Carol Bellringer says those risks were identified in 2013 and 2014 and included recommendations on ways to improve the commission’s role. A team of auditors from Bellringer’s office found many of the same risks in its review and highlighted five of them in a report to the government on Thursday.

The auditor says the recommendations would improve the commission’s independence, its review of large projects and the clarity of the policy guidance it provides. The commission, which was created in 1980, regulates some of B.C.’s biggest companies including BC Hydro, FortisBC and ICBC.

Bellringer said one of the task force’s noted how the government sets energy policy, defines the commission’s mandate and directs it on specific matters. When government gives direction, she said it should not dictate outcomes or intrude on the commission’s consideration of individual applications.

In cases where the government makes final decisions, Bellringer said the commission can provide an independent expert review.
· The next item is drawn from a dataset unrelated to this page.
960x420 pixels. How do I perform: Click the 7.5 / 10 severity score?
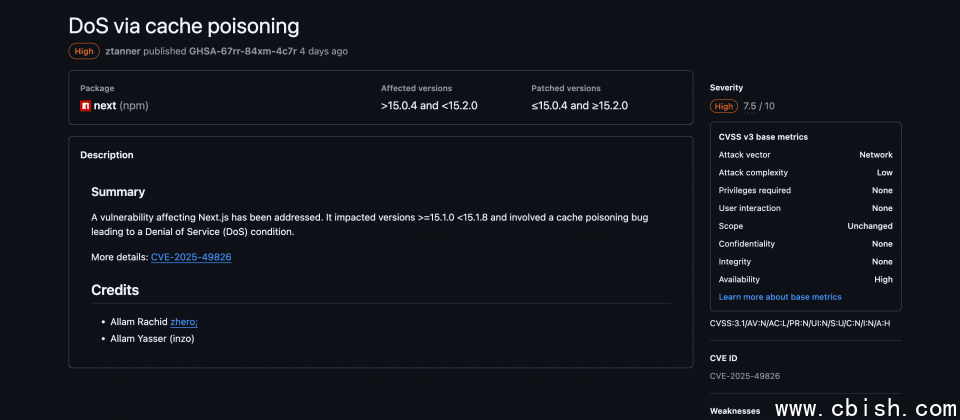(759, 106)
“Government can direct the commission to take certain actions or not take action at all,” Bellringer wrote in her report. “British Columbia has a history of government directing the outcome of the commission’s decisions or, in some cases, excluding it from key decisions altogether. For example, as recent as 2017, government direction restricted the commission’s review of ICBC rates.”

The provincial budget forecast a $1.3-billion deficit at the insurance corporation this year and Attorney General David Eby described the situation earlier this year as a “dumpster fire.”

Over the years the government has promised to strengthen and protect the commission’s independence and credibility, Bellringer said.

“Utility companies tend to be monopolies because they are large and have expensive infrastructure, and so an effective regulator is in the interest of all residents of British Columbia. Given that government already knows how it can use the commission more effectively, we encourage government to clarify its intentions regarding the outstanding task force recommendations.”